━━━━━ Supplied records ━━━━━

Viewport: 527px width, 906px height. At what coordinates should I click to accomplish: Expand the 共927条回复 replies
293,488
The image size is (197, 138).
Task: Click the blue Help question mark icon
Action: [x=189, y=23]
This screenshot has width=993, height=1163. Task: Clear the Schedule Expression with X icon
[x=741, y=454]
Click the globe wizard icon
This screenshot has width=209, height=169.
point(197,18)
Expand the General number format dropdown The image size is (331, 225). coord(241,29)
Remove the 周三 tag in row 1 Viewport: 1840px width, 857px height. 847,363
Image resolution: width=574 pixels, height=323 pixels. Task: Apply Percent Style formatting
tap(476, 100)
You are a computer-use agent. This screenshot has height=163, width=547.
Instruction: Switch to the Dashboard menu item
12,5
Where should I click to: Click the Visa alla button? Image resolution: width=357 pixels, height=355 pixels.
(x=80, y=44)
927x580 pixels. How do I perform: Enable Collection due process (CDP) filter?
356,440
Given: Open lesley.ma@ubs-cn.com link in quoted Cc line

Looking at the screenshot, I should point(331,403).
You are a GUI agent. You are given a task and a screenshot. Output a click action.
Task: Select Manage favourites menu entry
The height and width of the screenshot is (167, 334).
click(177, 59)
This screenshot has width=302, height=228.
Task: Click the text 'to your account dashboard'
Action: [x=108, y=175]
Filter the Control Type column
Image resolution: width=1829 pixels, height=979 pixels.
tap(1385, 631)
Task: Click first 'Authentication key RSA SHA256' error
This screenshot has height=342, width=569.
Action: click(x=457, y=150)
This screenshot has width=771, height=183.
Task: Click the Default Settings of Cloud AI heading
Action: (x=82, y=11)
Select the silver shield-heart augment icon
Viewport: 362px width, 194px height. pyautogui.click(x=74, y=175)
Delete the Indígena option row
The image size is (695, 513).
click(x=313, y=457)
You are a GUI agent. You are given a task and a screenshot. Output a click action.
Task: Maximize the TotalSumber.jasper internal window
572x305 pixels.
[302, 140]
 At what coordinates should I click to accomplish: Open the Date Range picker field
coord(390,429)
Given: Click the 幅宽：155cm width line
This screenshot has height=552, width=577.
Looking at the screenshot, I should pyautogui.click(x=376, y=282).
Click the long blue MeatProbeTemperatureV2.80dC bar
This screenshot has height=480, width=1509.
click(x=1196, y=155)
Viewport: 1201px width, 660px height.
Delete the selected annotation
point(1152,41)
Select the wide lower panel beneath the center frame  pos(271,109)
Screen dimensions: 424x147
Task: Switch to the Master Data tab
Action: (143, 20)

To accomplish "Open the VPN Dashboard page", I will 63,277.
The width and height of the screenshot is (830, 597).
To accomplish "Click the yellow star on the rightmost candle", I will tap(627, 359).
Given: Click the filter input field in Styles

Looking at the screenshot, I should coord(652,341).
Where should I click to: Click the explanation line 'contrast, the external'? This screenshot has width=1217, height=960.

━━━━━

### Your assignment
Return the lines from the one containing "Given: Click the filter input field in Styles" through the last line of the records. Include both ends and nothing else.

### Exercise response
Given: Click the filter input field in Styles

Looking at the screenshot, I should coord(652,341).
Where should I click to: Click the explanation line 'contrast, the external'? This screenshot has width=1217, height=960.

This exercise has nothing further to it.